● Task description
Reproduce verbatim the lines of the listing from the line containing "This screenshot has height=537, width=954." up to and including the line containing "Image resolution: width=398", leaving the pictures out of your answer.

● Element lookup records
____

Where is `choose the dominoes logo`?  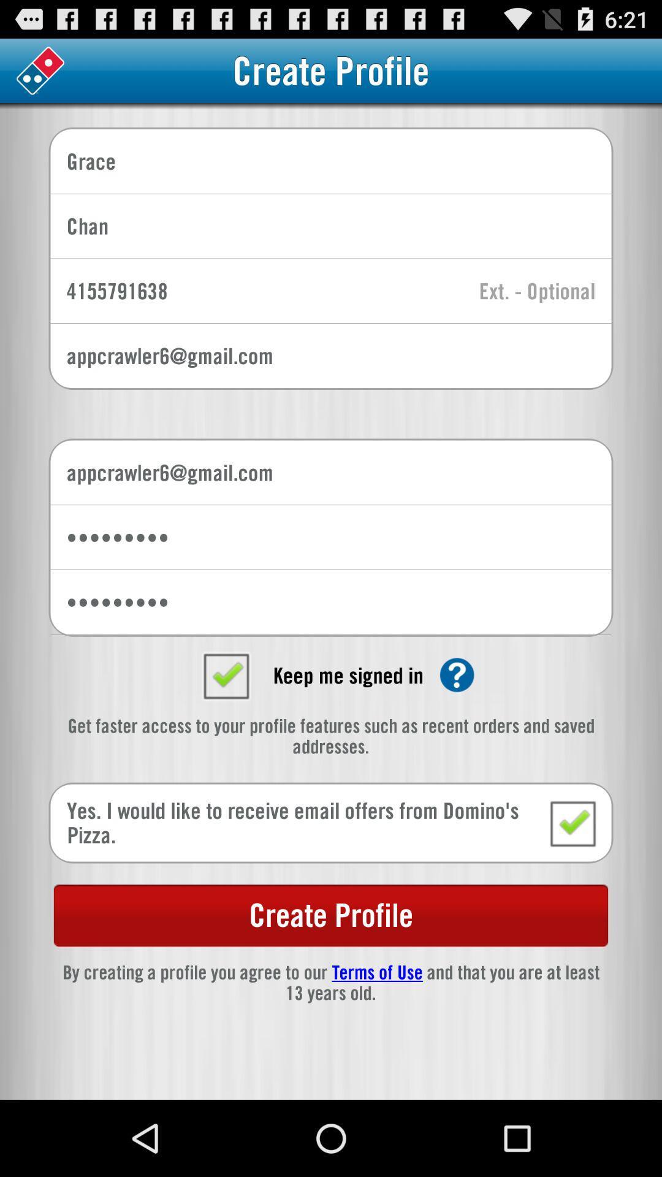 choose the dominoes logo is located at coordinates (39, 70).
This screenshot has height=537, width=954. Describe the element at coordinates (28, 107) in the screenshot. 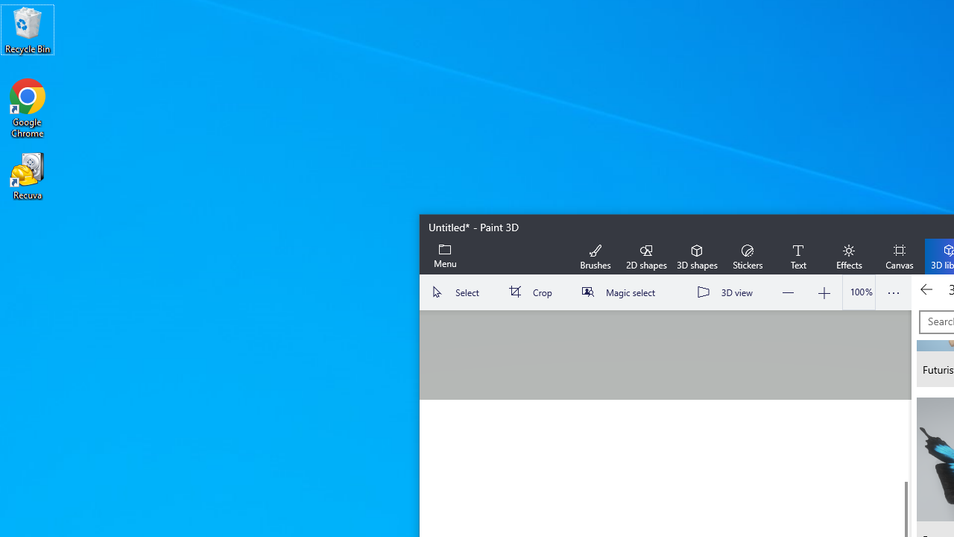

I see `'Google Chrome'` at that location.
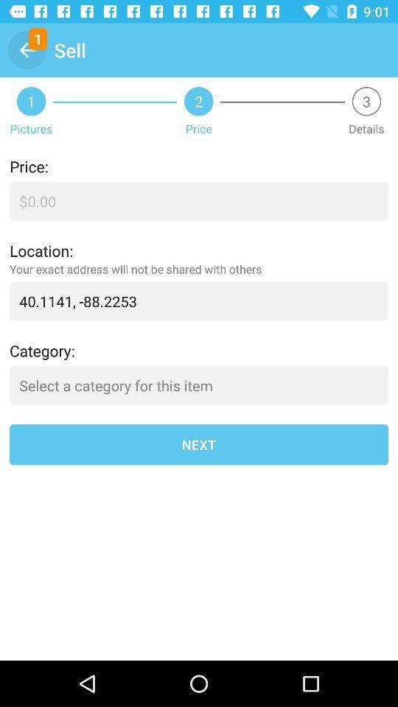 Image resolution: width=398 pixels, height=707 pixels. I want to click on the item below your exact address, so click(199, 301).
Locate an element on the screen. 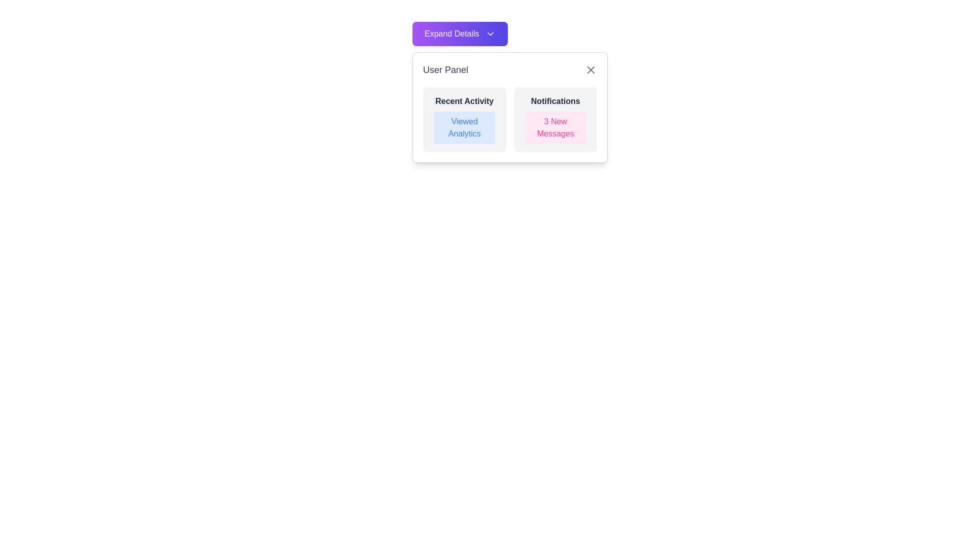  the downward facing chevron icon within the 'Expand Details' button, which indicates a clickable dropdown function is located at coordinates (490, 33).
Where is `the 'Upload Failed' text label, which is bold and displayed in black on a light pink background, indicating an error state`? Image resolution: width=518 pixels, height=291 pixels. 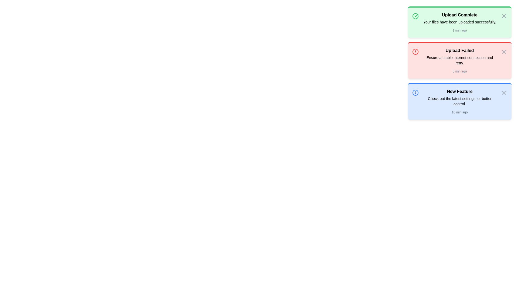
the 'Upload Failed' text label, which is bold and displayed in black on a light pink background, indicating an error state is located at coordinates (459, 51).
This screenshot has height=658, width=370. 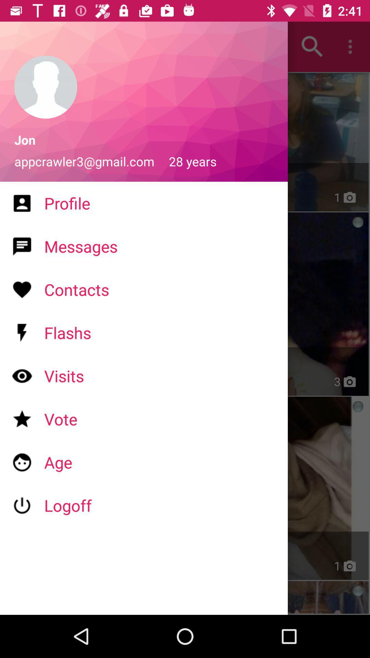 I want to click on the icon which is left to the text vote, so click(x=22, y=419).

____

● Completed exercise
This screenshot has height=537, width=954. Describe the element at coordinates (28, 107) in the screenshot. 

I see `'Google Chrome'` at that location.
 Image resolution: width=398 pixels, height=707 pixels. I want to click on the item below your exact address, so click(199, 301).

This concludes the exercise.